Mu Torere

PettingZoo env for Mū tōrere game.

Game

Mū tōrere is a two-player board game played mainly by Māori people from New Zealand's North Island. Each player has four counters. The game has a simple premise but expert players are able to see up to 40 moves ahead. Like many other Māori board games, it is played on a papa tākoro (game board) and is tightly interwoven with stories and histories. (wiki)

Rules

Mū tōrere is played on papa tākaro, or gameboards, or can be inscribed into clay or sand. The board is in the form of an eight-pointed star with endpoints, called kewai, connected to the center point, or pūtahi.
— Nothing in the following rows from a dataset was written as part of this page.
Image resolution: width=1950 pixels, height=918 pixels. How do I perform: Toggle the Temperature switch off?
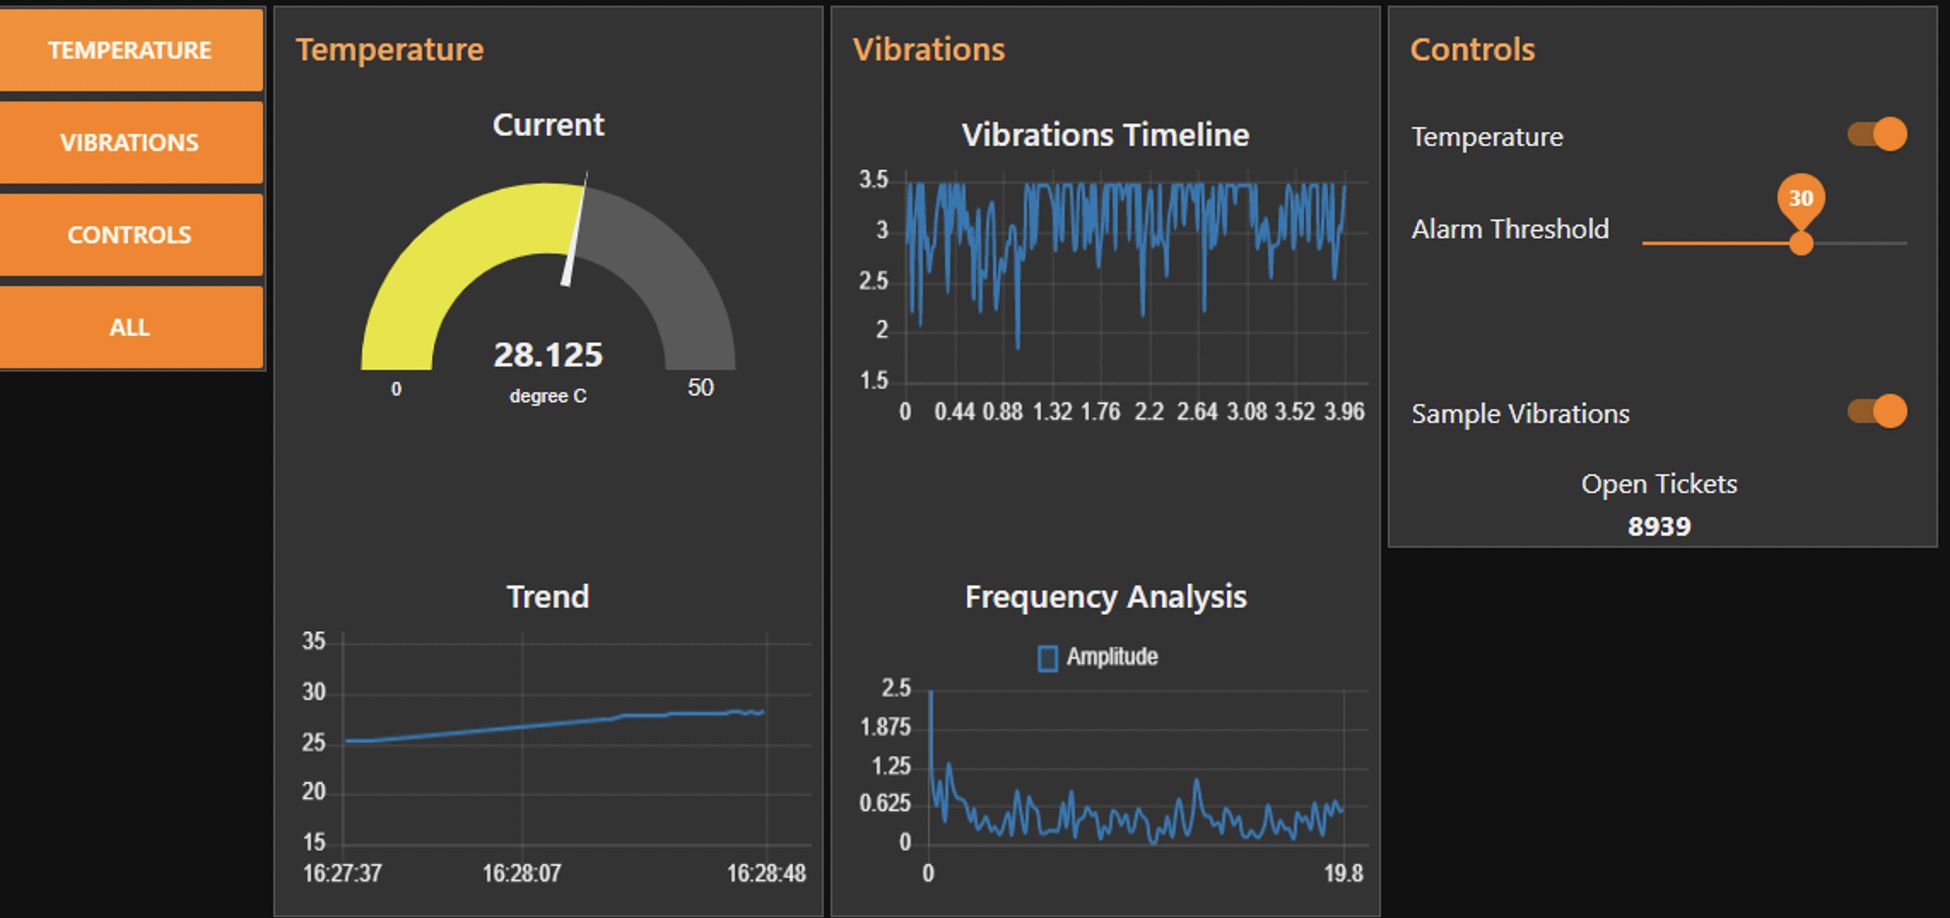click(1877, 134)
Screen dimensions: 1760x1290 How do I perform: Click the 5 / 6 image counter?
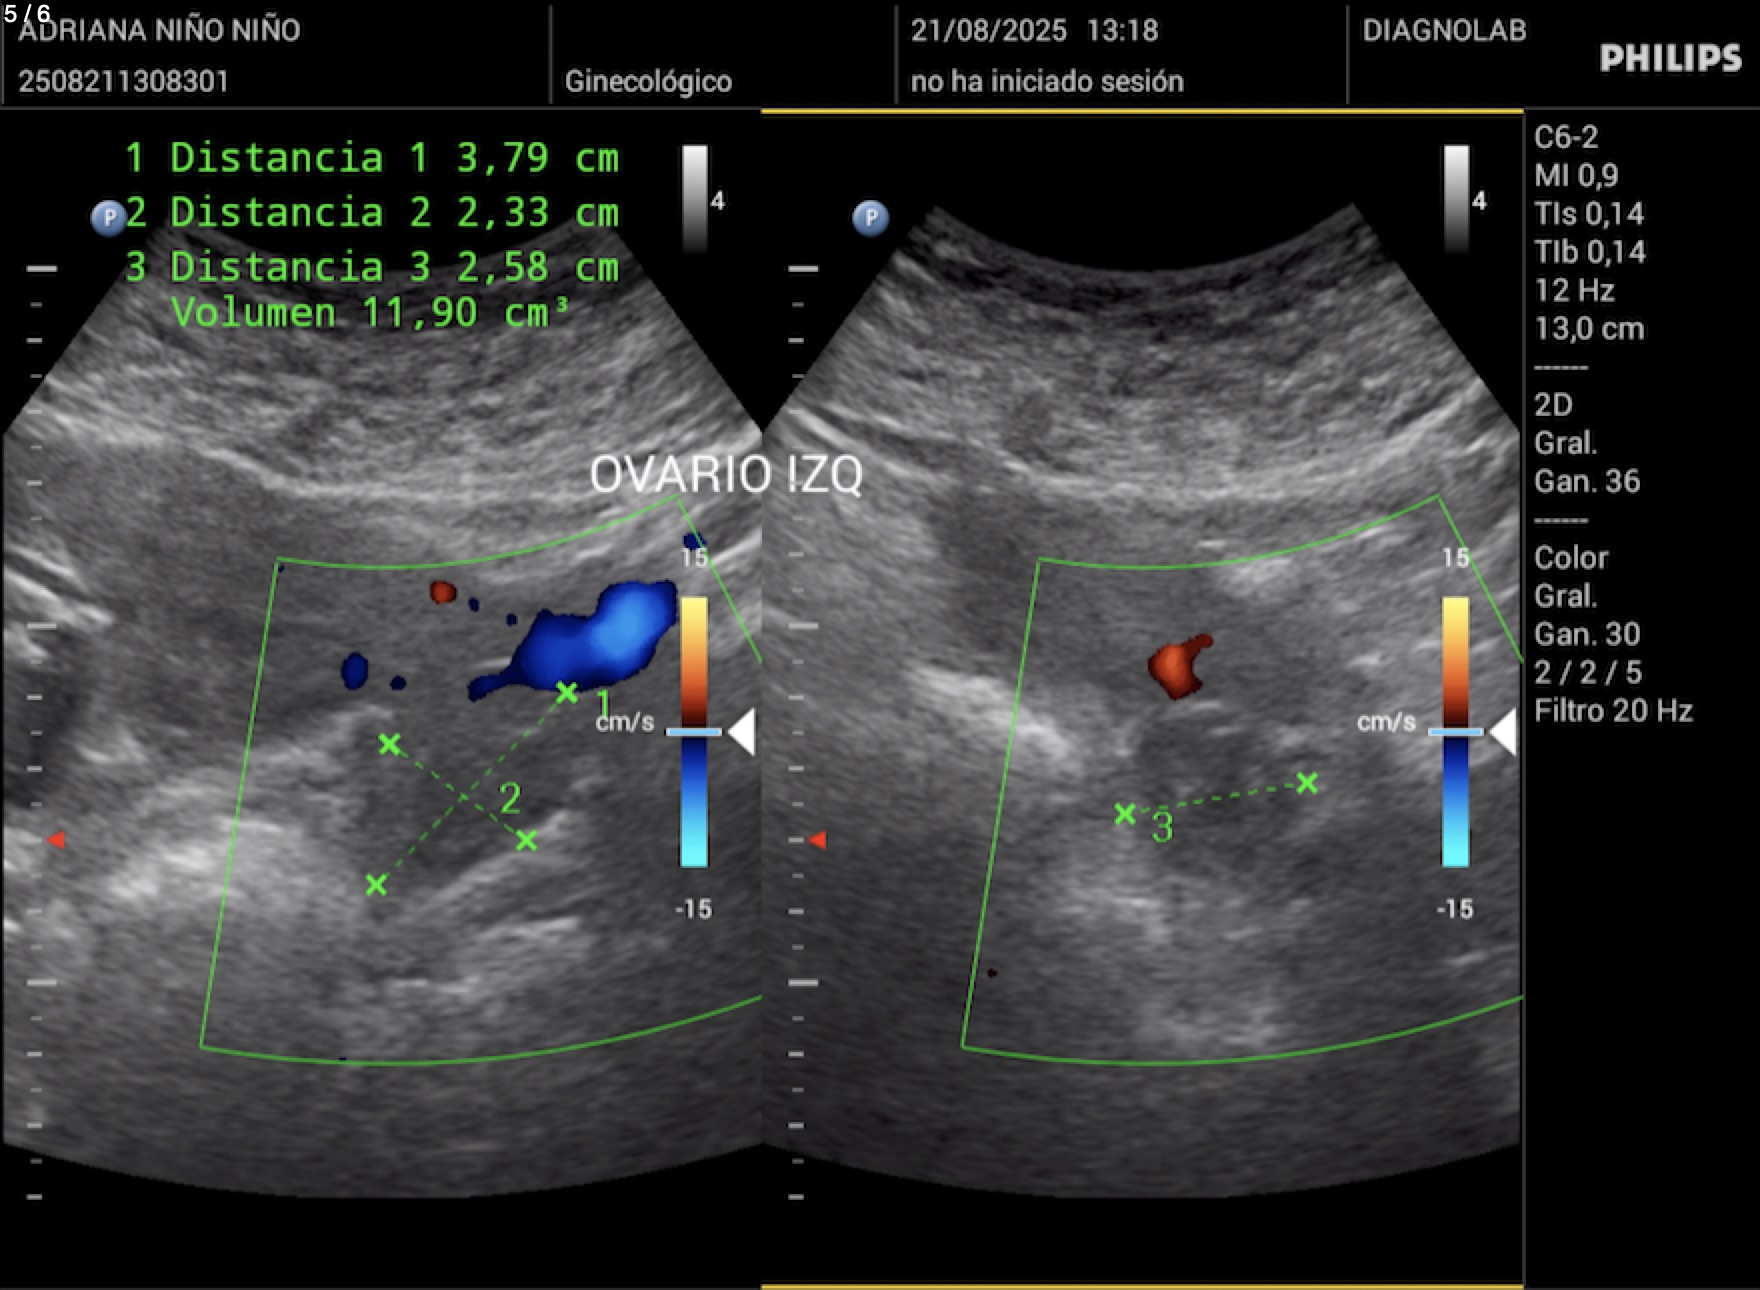[27, 13]

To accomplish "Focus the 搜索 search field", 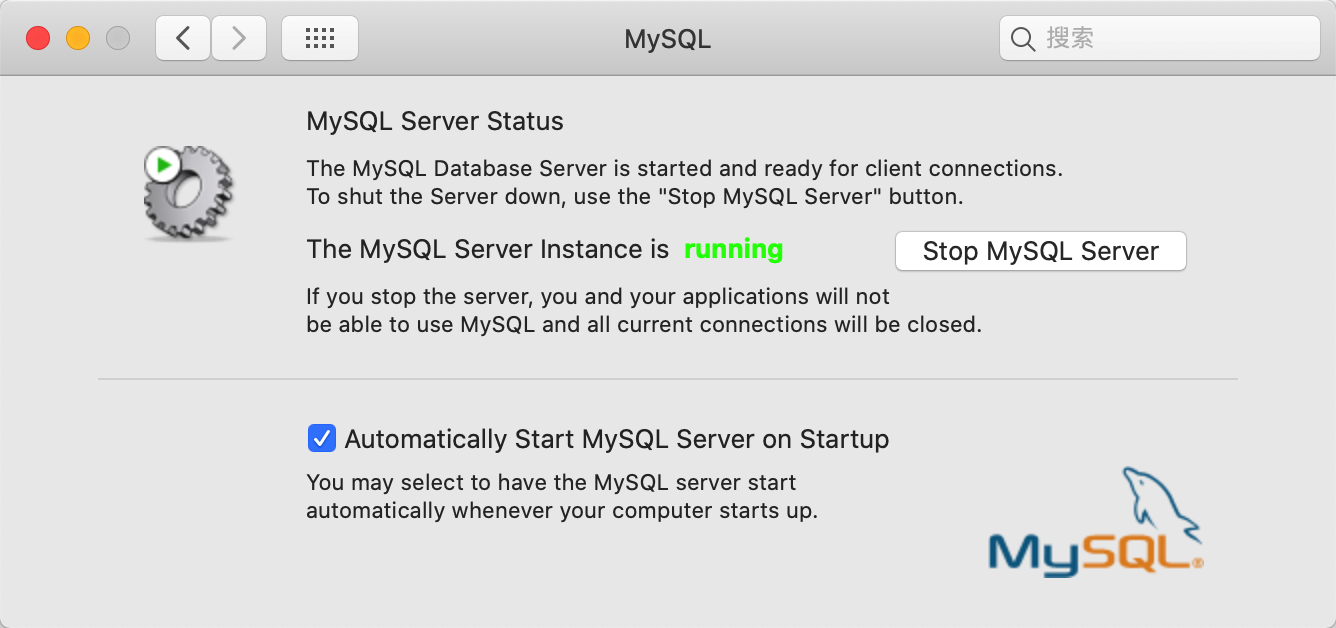I will pos(1160,39).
Each player controls four counters, or perepere, which are initially placed on the board at the kewai. At the beginning of the game the pūtahi is empty.

Players move one of their counters per turn to an empty point. Players can move only to an adjacent kewai, and can move to the pūtahi only when the moved counter is adjacent to an opponent's counter. The player who blocks all the opponent's counters from moving is the winner.

PettingZoo

PettingZoo is a Python library for conducting research in multi-agent reinforcement learning, akin to a multi-agent version of Gym.

Mū tōrere env

Implemented env follows PettingZoo's AECEnv API and supports all required methods, including render with pygame (see gif above).

Env supports 2 agents, first is playing white and second is playing black. Observation comes in format of gym.spaces.Dict with 2 elements: "observation" and "action_mask".

"observation" is a numpy array of shape (n_kewai + 1, 2), where [:, 0] is binary mask for agent's pawns and [:, 1] is binary mask for opponent's pawns.

"action_mask" is a numpy array of shape (n_kewai + 1) and is binary mask indicating positions of pawns agent is able to move in current turn.

Env supports any even number of kewai with 8 set as default, but note that rendering is not optimized for arbitrary number of kewai.

Q-learning example

qlearning.ipynb is a jupyter notebook with example on using Q-learning technique to learn how to play the game. Refer to it to see example on env's API usage.

Q-learning requires estimating Q-values for each of the game states. Game with 8 kewai has 630 different states, but the game is very symmetric, this could be used to our advantage. By using rotations and mirroring I reduced number of possible states to 46, and in practice agents use only up to 25.